I wanted a way to gather all the following information efficiently
(with as few history traversals as possible):
  * Get all blob sizes
  * Map blob shas to filename(s) they appeared under in the history
  * Find when files and directories were deleted (and whether they
    were later reinstated, since that means they aren't actually gone)
  * Find sets of filenames referring to the same logical 'file'. (e.g.
    foo->bar in commit A and bar->baz in commit B mean that
    {foo,bar,baz} refer to the same 'file', so someone wanting to just
    "keep baz and its history" need all versions of those three
    filenames).  I need to know about things like another foo or bar
    being introduced after the rename though, since that breaks the
    connection between filenames)
and then I would generate various aggregations on the data and display
some type of report for the user.

The only way I know of to get blob sizes is via
  cat-file --batch-all-objects --batch-check

The rest of the data would traditionally be gathered from a log command,
e.g.

  git log --format='%H%n%P%n%cd' --date=short --topo-order --reverse \
      -M --diff-filter=RAMD --no-abbrev --raw -c

however, parsing log output seems slightly dangerous given that it is a
porcelain command.  While we have specified --format and --raw to try
to avoid the most obvious problems, I'm still slightly concerned about
--date=short, the combinations of --raw and -c, options that might
colorize the output, and also the --diff-filter (there is no current
option named --no-find-copies or --no-break-rewrites, but what if those
turn on by default in the future much as we changed the default with
detecting renames?).  Each of those is a small worry, but they add up.

▸ **PROVIDED DATA**
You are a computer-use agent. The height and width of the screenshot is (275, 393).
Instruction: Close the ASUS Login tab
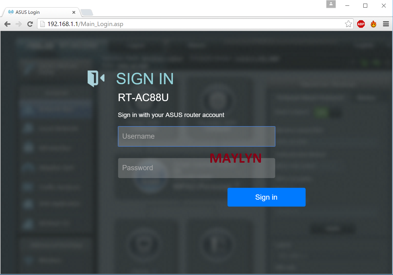point(74,12)
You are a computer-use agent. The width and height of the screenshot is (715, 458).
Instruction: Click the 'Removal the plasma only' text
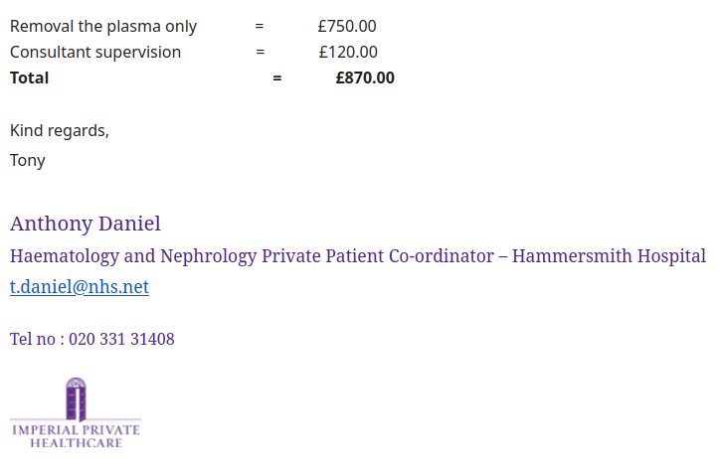tap(103, 27)
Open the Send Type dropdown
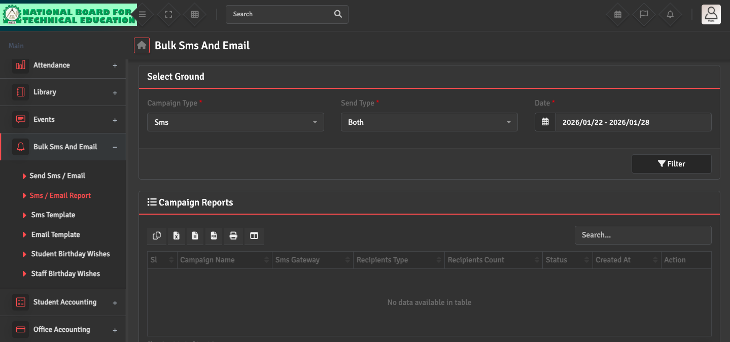Viewport: 730px width, 342px height. [429, 122]
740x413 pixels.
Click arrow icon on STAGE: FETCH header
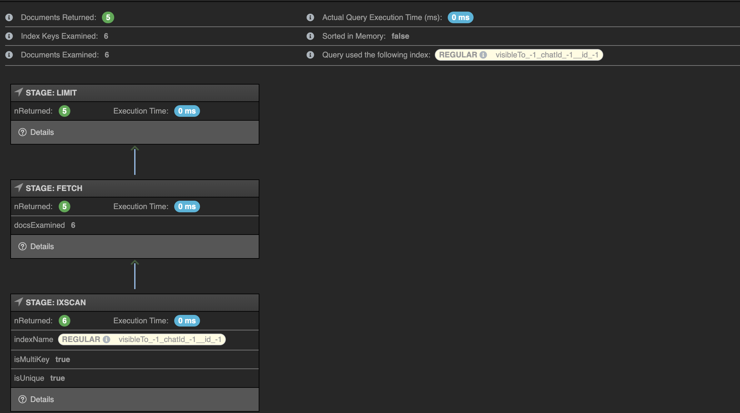19,188
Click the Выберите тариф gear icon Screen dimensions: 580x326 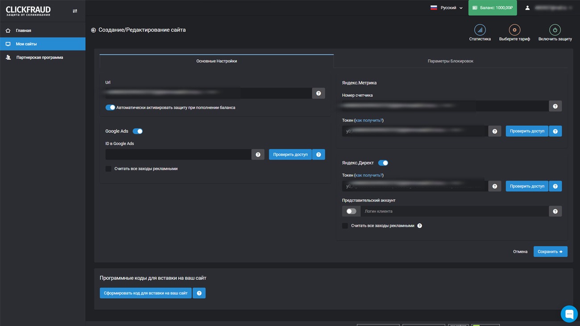point(514,30)
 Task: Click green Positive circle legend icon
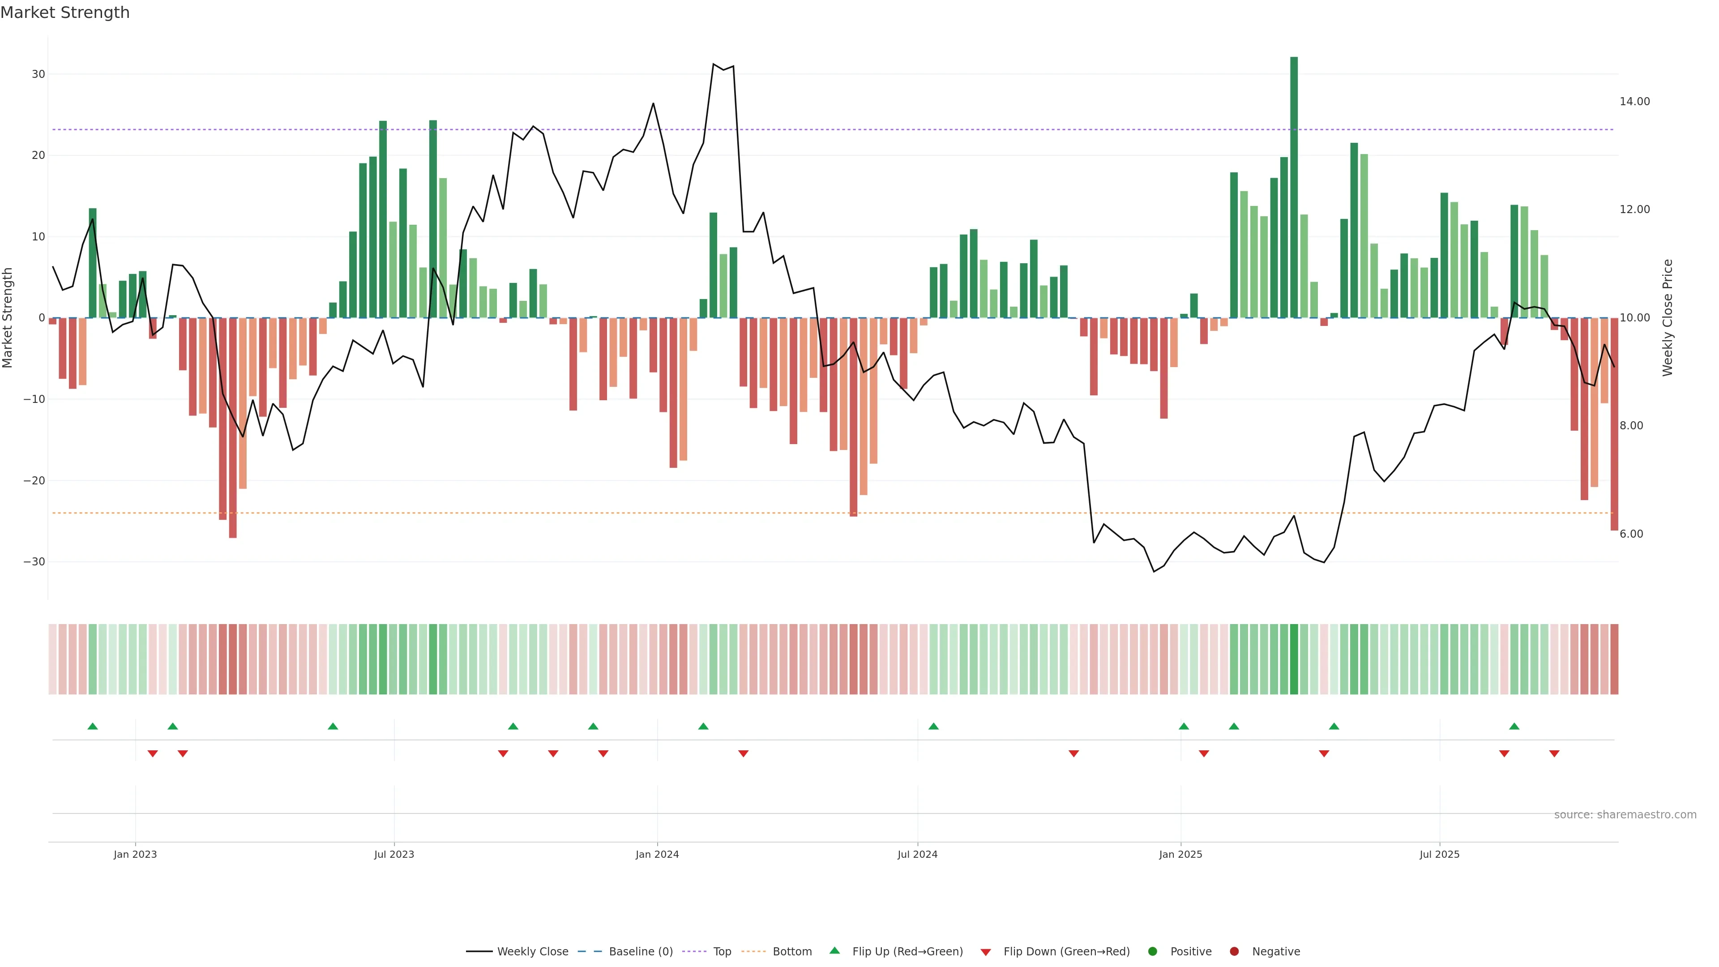pos(1152,952)
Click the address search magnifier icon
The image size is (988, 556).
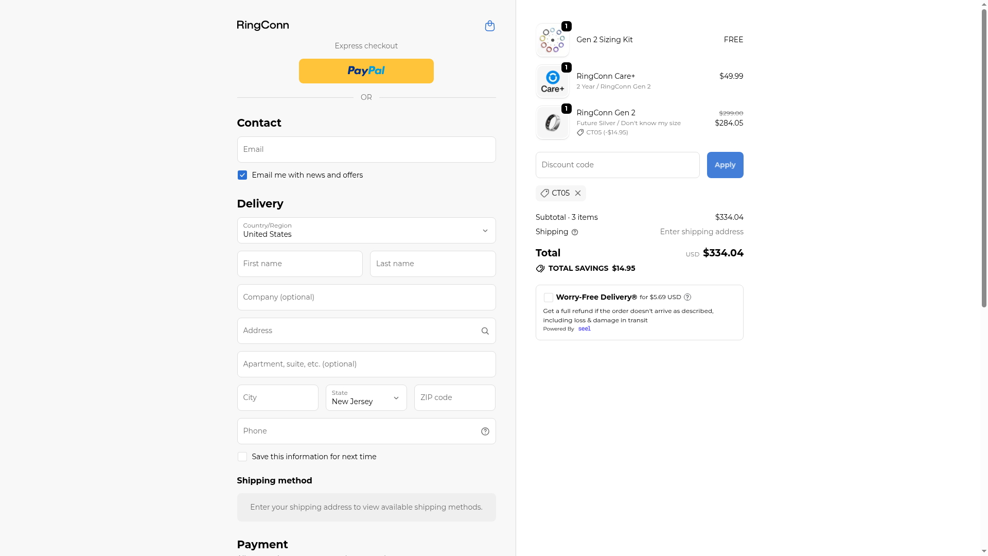tap(485, 331)
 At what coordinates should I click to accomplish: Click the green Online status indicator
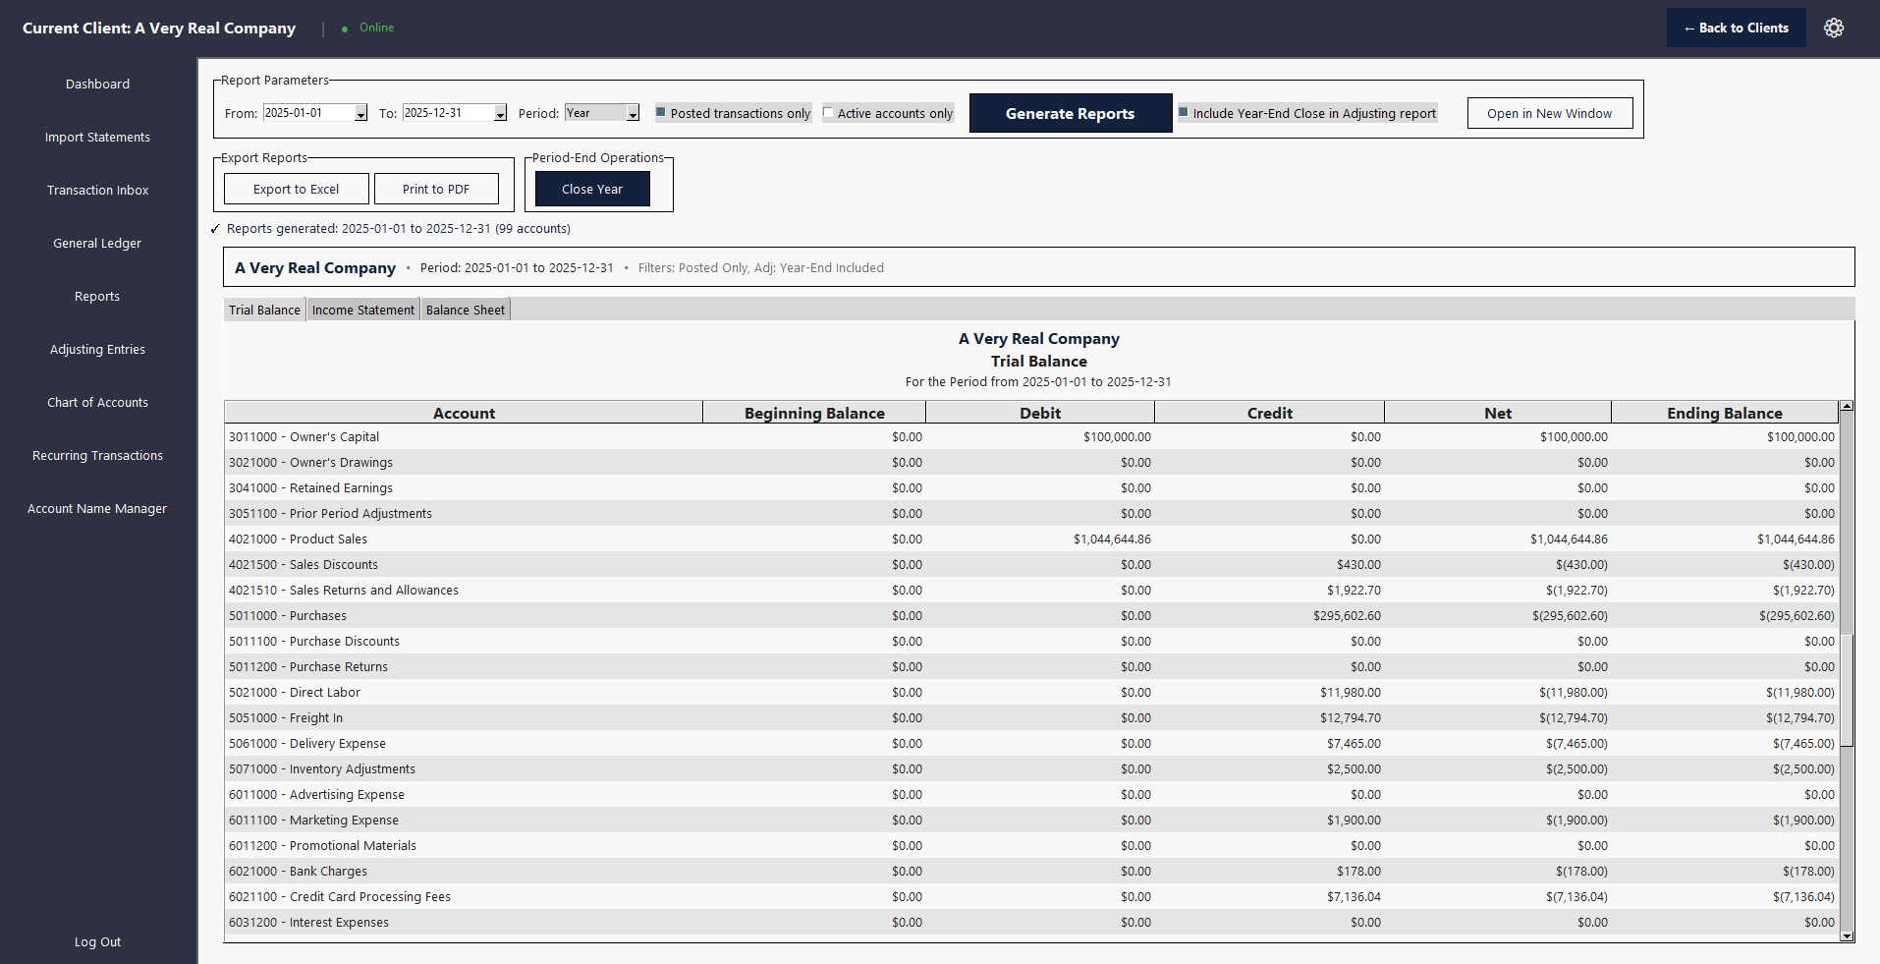pyautogui.click(x=346, y=28)
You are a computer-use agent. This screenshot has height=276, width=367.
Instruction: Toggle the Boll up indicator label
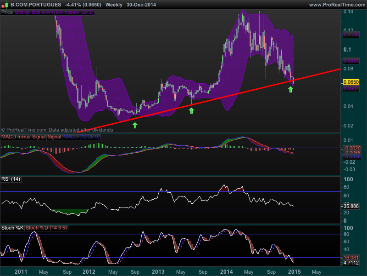point(22,12)
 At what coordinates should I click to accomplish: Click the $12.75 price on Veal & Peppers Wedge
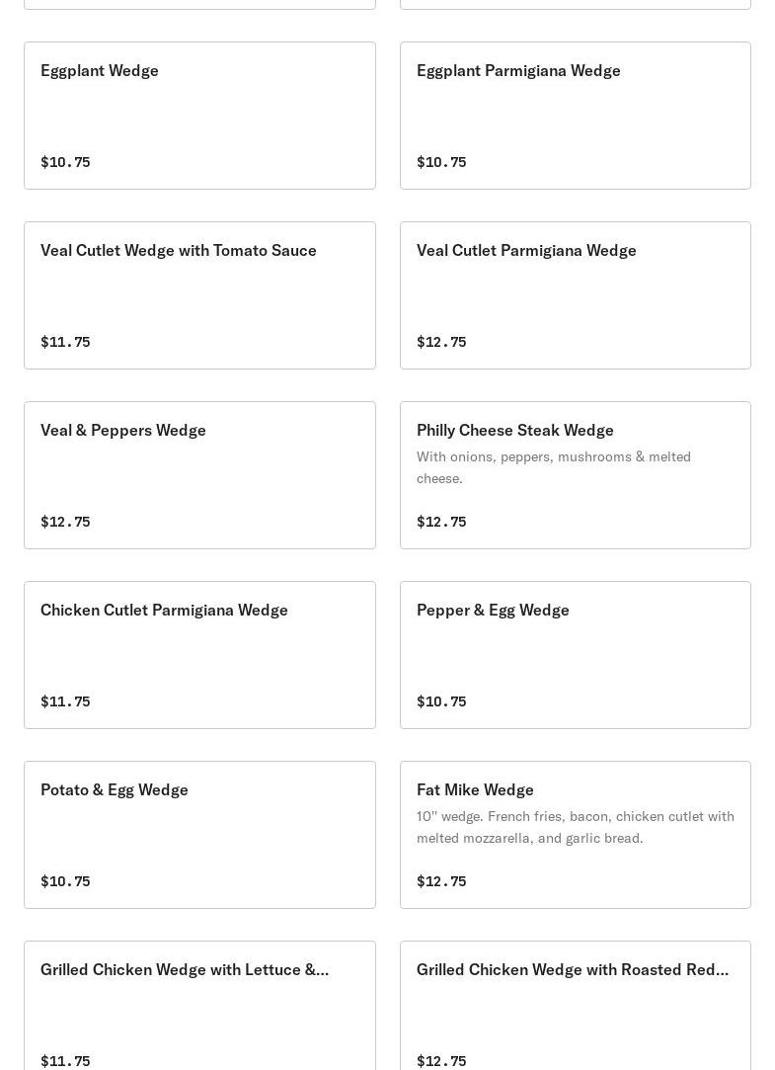tap(65, 522)
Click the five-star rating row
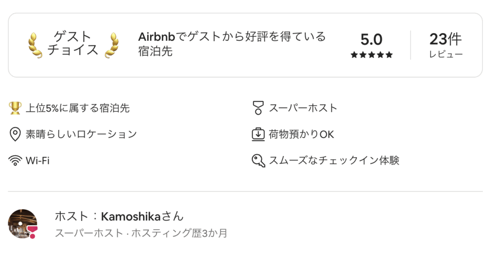The image size is (497, 254). (x=371, y=55)
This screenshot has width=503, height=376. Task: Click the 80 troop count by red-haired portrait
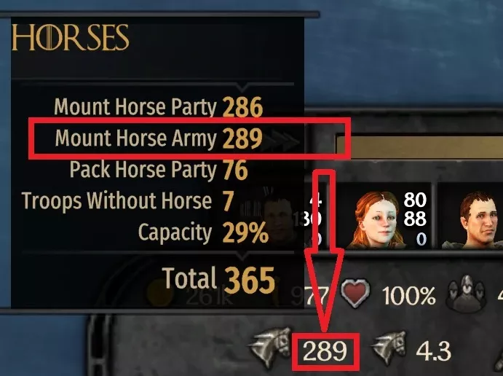tap(415, 200)
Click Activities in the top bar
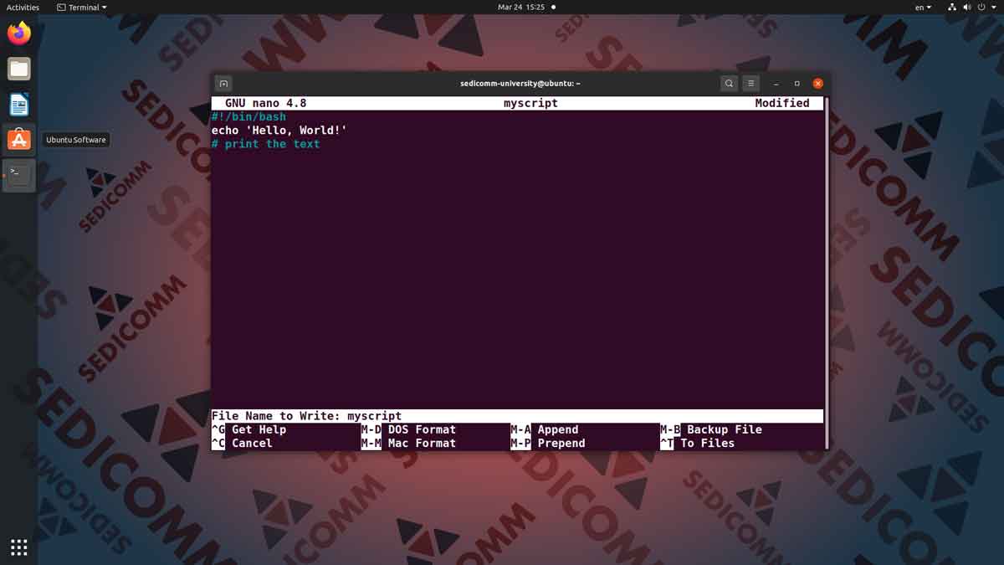 click(x=22, y=7)
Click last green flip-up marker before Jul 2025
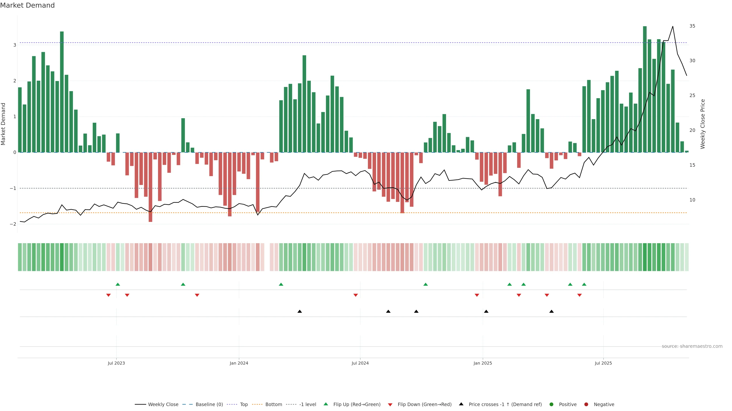 click(x=584, y=284)
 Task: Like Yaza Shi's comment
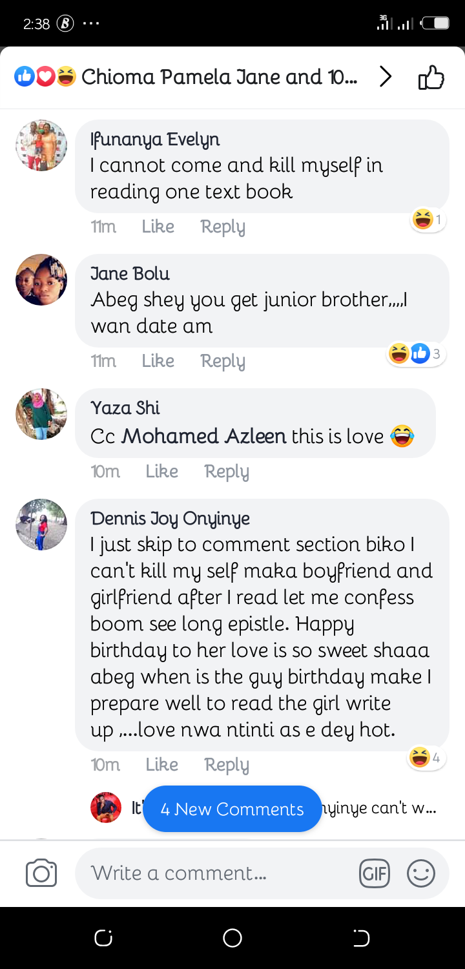click(x=162, y=472)
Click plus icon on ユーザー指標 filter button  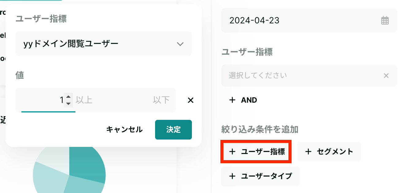pos(232,152)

▸ **WHAT IS BEING ASKED**
From the post about gathering Git history data, copy the passage between "foo->bar in commit" and "for the user.", inclusive, word for word.

▸ **EXERCISE SOLUTION**
foo->bar in commit A and bar->baz in commit B mean that
    {foo,bar,baz} refer to the same 'file', so someone wanting to just
    "keep baz and its history" need all versions of those three
    filenames).  I need to know about things like another foo or bar
    being introduced after the rename though, since that breaks the
    connection between filenames)
and then I would generate various aggregations on the data and display
some type of report for the user.